Working capital adjustments are technically straightforward but procedurally complex. Buyer and seller often disagree on how to compute working capital (which balance sheet items are included, how to treat reserves, how to value inventory, which payables are operational vs. financing). Detailed working capital schedules in the definitive agreement minimize disputes; ambiguity here is a frequent source of post-close litigation.
MAC clause (Material Adverse Change)
A MAC clause (sometimes "material adverse effect" or MAE) gives the buyer the right to abandon the deal if a material adverse change in the target's business occurs between signing and closing. MAC clauses are heavily negotiated. Buyers want broad MACs (any significant deterioration); sellers want narrow MACs (specific carve-outs for industry-wide changes, regulatory actions, force majeure, COVID-style events).
Courts interpret MAC clauses narrowly — invoking a MAC successfully requires showing a fundamental, sustained change to the business, not a temporary downturn or a moderate decline. Most attempted MAC invocations fail in litigation. The clause's main practical value is leverage to renegotiate price during a closing-period downturn, not to actually walk.
Closing conditions
Closing conditions are the items that must be true on the closing date for the deal to proceed: regulatory approvals (Hart-Scott-Rodino antitrust review, foreign investment review, industry-specific regulators), third-party consents (assignments of key contracts, lender consents), key-employee retention agreements, completion of audit, no MAC, accuracy of reps as of closing date. If conditions aren't met, either party may walk (subject to break-up fees in some structures).
The gap between signing and closing — typically 30-90 days for mid-market, 6-18 months for regulated megadeals — is when conditions get satisfied. Risk during this period is real: regulatory changes, litigation, customer churn, key-employee departures, and MACs all surface here. Best practice: minimize conditions, prepare them in parallel with diligence, and run closing-prep workstreams from day one of definitive agreement work.
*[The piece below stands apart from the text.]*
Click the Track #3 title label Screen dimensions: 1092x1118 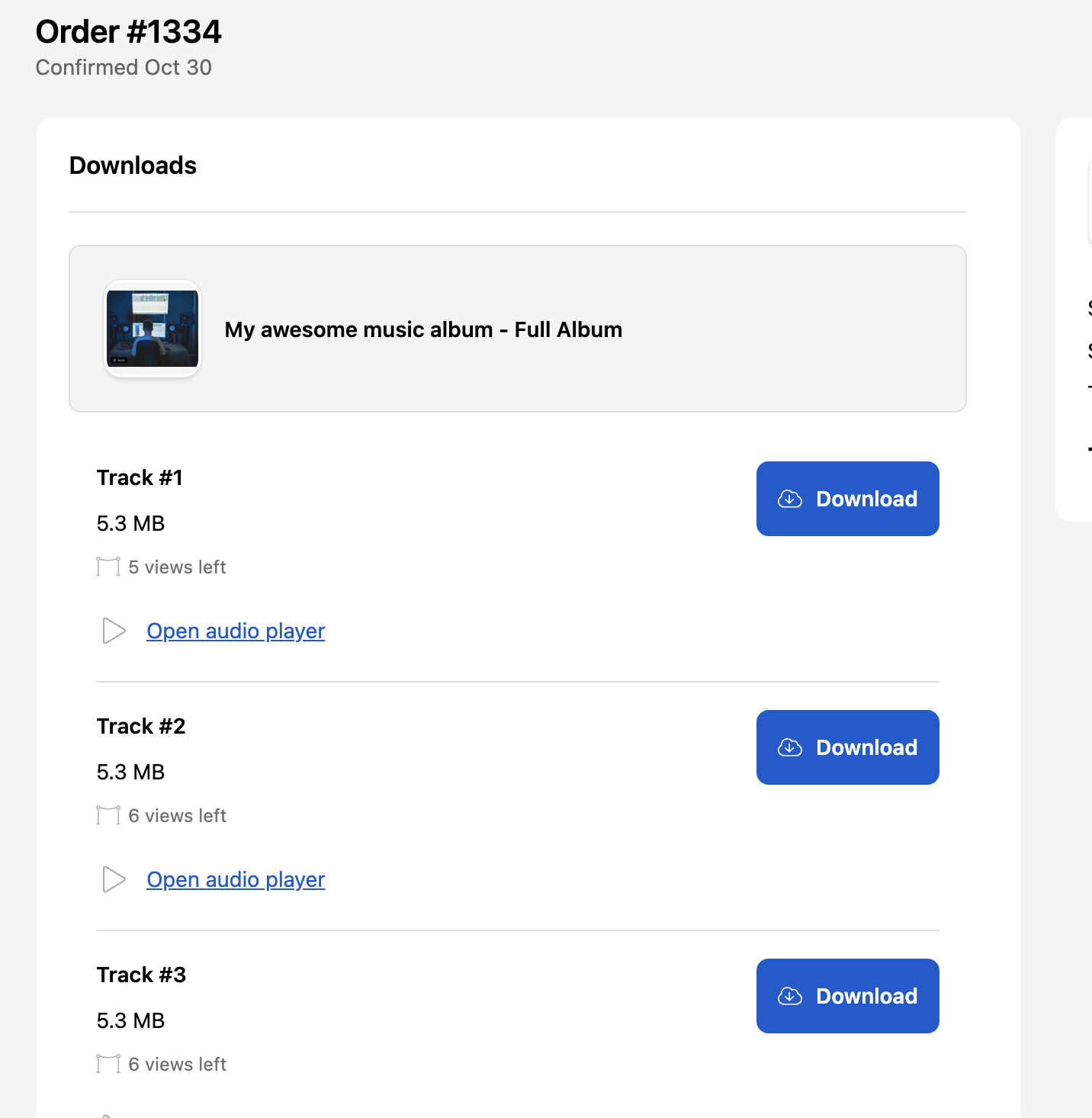click(x=141, y=975)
Break-up fee / reverse break-up fee
A break-up fee is a payment made by the seller to the buyer if the seller terminates the deal — typically because the seller accepts a higher "superior proposal." The fee compensates the original buyer for time and money invested in diligence and negotiation, and discourages the seller from shopping the deal. Common range: 2-4% of deal value.
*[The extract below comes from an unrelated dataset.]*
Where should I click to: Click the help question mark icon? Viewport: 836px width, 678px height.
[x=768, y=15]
A reverse break-up fee is paid by the buyer if the buyer terminates for specified reasons — usually regulatory blockage or financing failure. Reverse break-up fees are common in deals where regulatory risk or financing risk is non-trivial. Both fees are negotiated heavily in competitive processes; in less-competitive deals, fees may be small or absent.
Earnest money / deposit
Earnest money (more common in real estate transactions but increasingly seen in M&A) is a deposit the buyer puts up to demonstrate commitment and lock in exclusivity. It's typically 1-5% of purchase price, held in escrow during exclusivity, and forfeited if the buyer walks for non-permitted reasons. It's distinct from break-up fees in that it's prepaid rather than promised.
Earnest money is uncommon in standard tech M&A but appears in distressed sales, founder-led liquidity events, and real estate-heavy transactions. The size is calibrated to be painful enough to deter casual interest but small enough that committed buyers can absorb it.